Please restate word for word each line from the one containing "Where should I" to the last line of the records below, and drop the pictures.

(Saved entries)
────

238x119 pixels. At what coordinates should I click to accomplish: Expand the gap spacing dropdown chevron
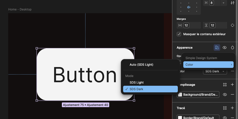[224, 3]
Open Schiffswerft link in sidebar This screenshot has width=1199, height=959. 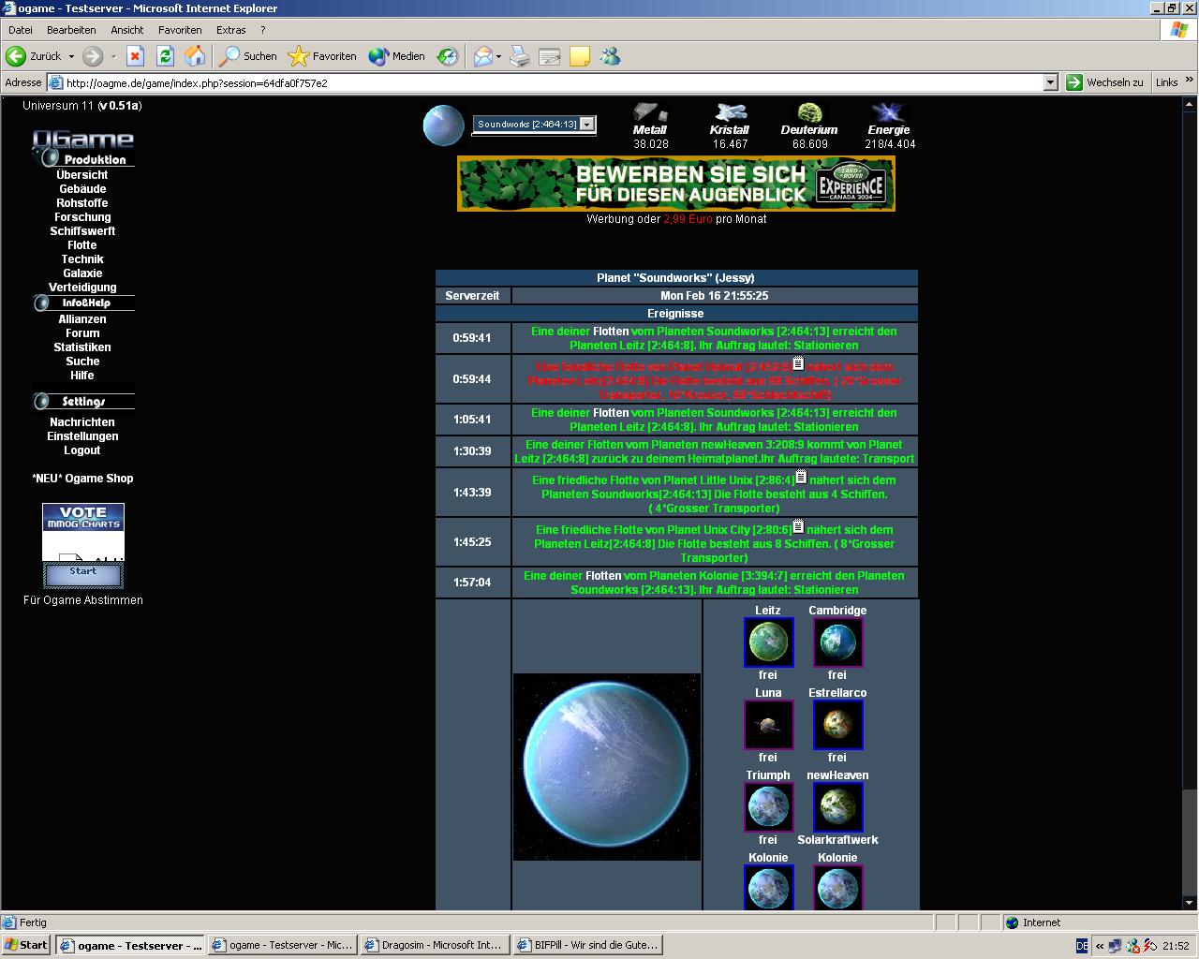82,231

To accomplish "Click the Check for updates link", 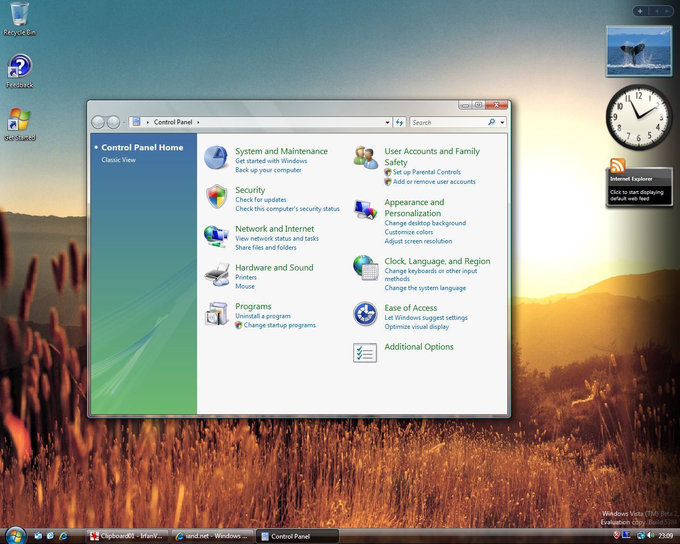I will (x=261, y=200).
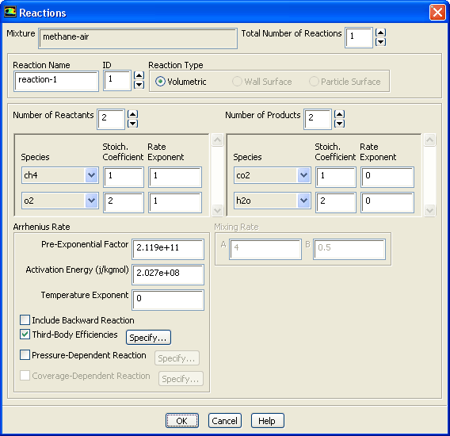Viewport: 450px width, 436px height.
Task: Enable Pressure-Dependent Reaction checkbox
Action: 25,354
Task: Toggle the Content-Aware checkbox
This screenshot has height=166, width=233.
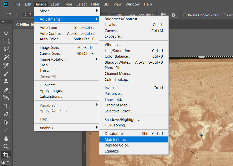Action: (224, 15)
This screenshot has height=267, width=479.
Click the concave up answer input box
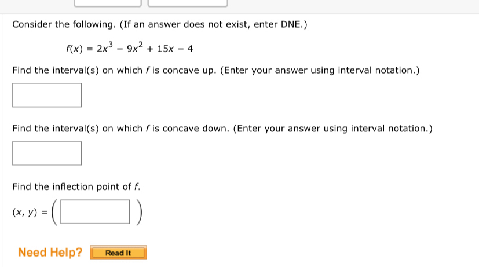pyautogui.click(x=47, y=96)
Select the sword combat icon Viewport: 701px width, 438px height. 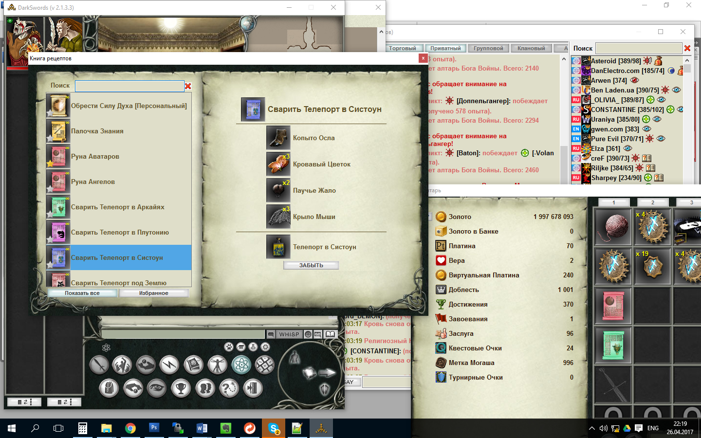coord(99,364)
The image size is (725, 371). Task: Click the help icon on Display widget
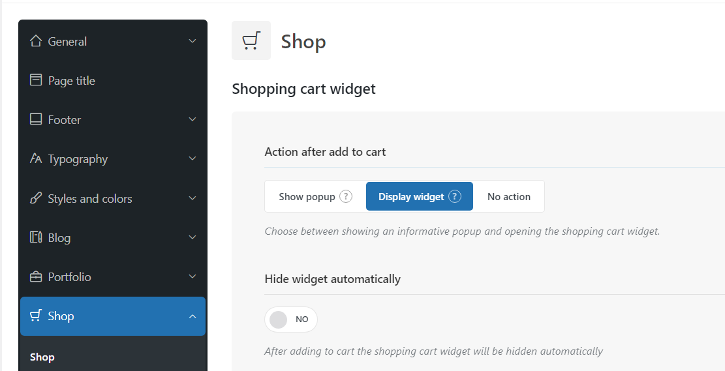(x=455, y=196)
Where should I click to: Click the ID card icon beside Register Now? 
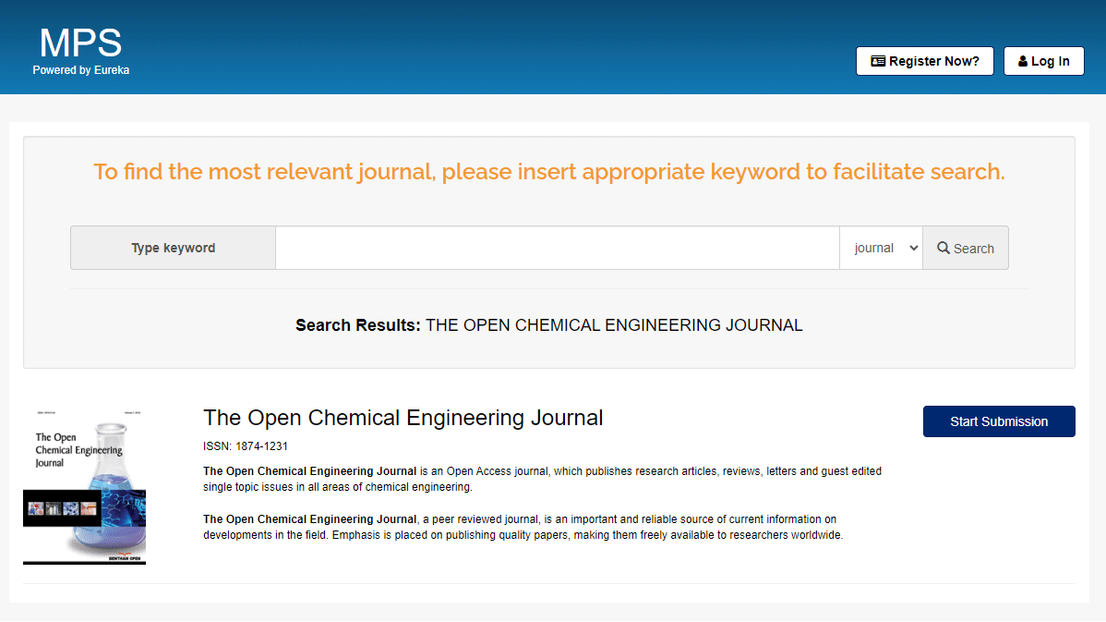click(x=878, y=61)
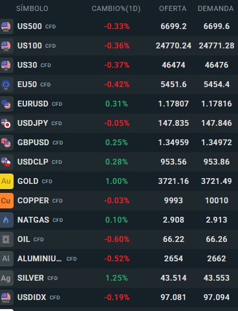Click the OIL barrel icon

(6, 239)
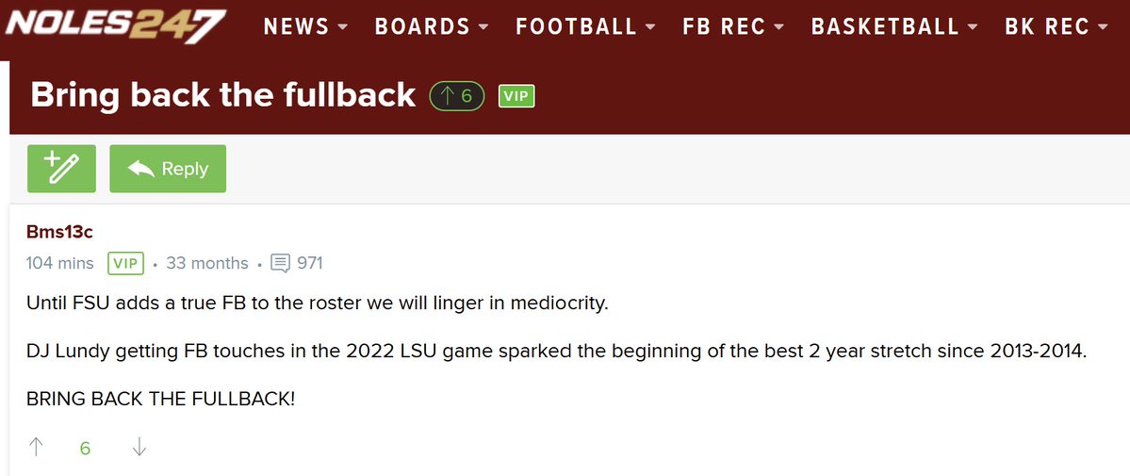This screenshot has height=476, width=1130.
Task: Click the VIP badge beside the thread title
Action: (x=516, y=96)
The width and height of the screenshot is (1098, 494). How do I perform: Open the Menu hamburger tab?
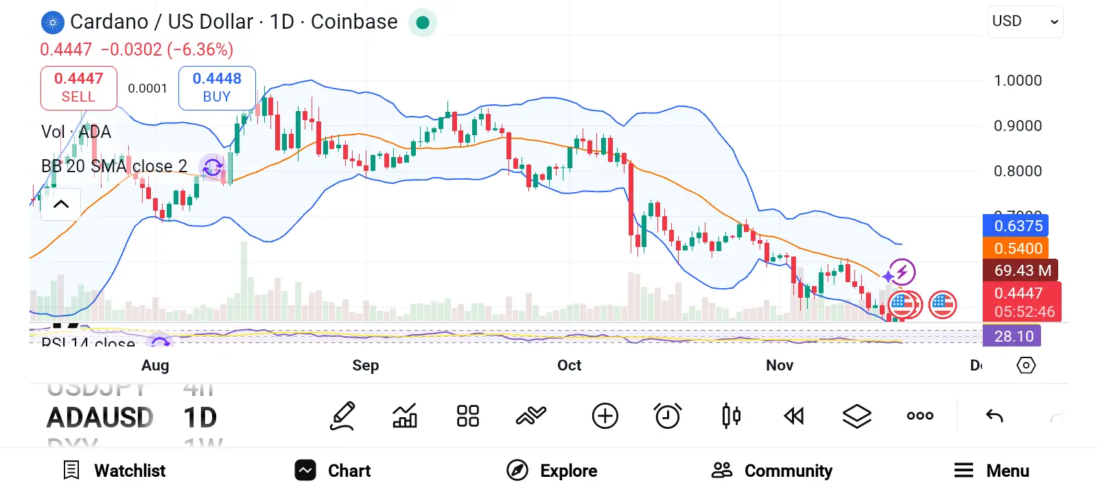click(992, 471)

────

→ Result below:
Where should I click to: Click the ID card icon beside Register Now? 
click(x=878, y=61)
Click the OIL barrel icon

(6, 239)
This screenshot has height=476, width=1130.
Task: Click the VIP badge beside the thread title
Action: (x=516, y=96)
The width and height of the screenshot is (1098, 494). How do I perform: Open the Menu hamburger tab?
click(992, 471)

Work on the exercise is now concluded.